As Planet X, it emerged in the mid nineties. The warning that this planet was on a collision course with Earth didn't come from an anonymous “credible retired astronomer”. An Earth woman is in telepathic contact with aliens from the star system Zeta Reticuli. Planet X, they say, will pass so close to Earth that Earth's axis will “flip over”. (That would, in fact, need a massive impact, not a flyby.)
And when will this happen? In May 2003. Oh? Well, apparently either the Zetas are practical jokers or it was, as their earthly contact said, just a "white lie ... to fool the establishment." (Most – but not all – of her followers abandoned the cause at that point.)
After 2003, various people adopted the idea, but attached it to the fictitious Nibiru. Many expected it to fulfill the supposed Mayan prophecy in December 2012. Or maybe May 2013. No doubts about 2015 for the website that proclaims “this is sure to be the year for some serious signs of the approaching celestial body.” Another agrees that “Nibiru will appear in December 2015 and pass over at the end of April 2016.”

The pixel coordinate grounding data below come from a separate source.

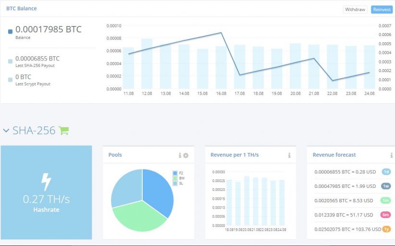Viewport: 395px width, 246px height.
Task: Click the Revenue forecast info icon
Action: 391,155
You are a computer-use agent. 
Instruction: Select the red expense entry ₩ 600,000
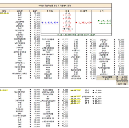(67, 19)
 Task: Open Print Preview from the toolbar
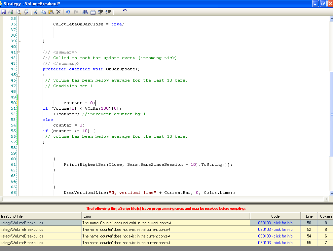tap(19, 12)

As of the end of December, still no sign of Nibiru.
So are we safe?
When misinformed people sow alarm and confusion, it's irresponsible. Nonetheless it's true that we are not safe. There is increasing evidence of the existence of large asteroids and comets in greater numbers than had been previously thought. We need to know where they are and be able to deal with them, if necessary. Many prominent individuals signed the Asteroid Day Declaration in June 2015 to ask that governments, organizations and individuals commit resources and support to accomplish these aims.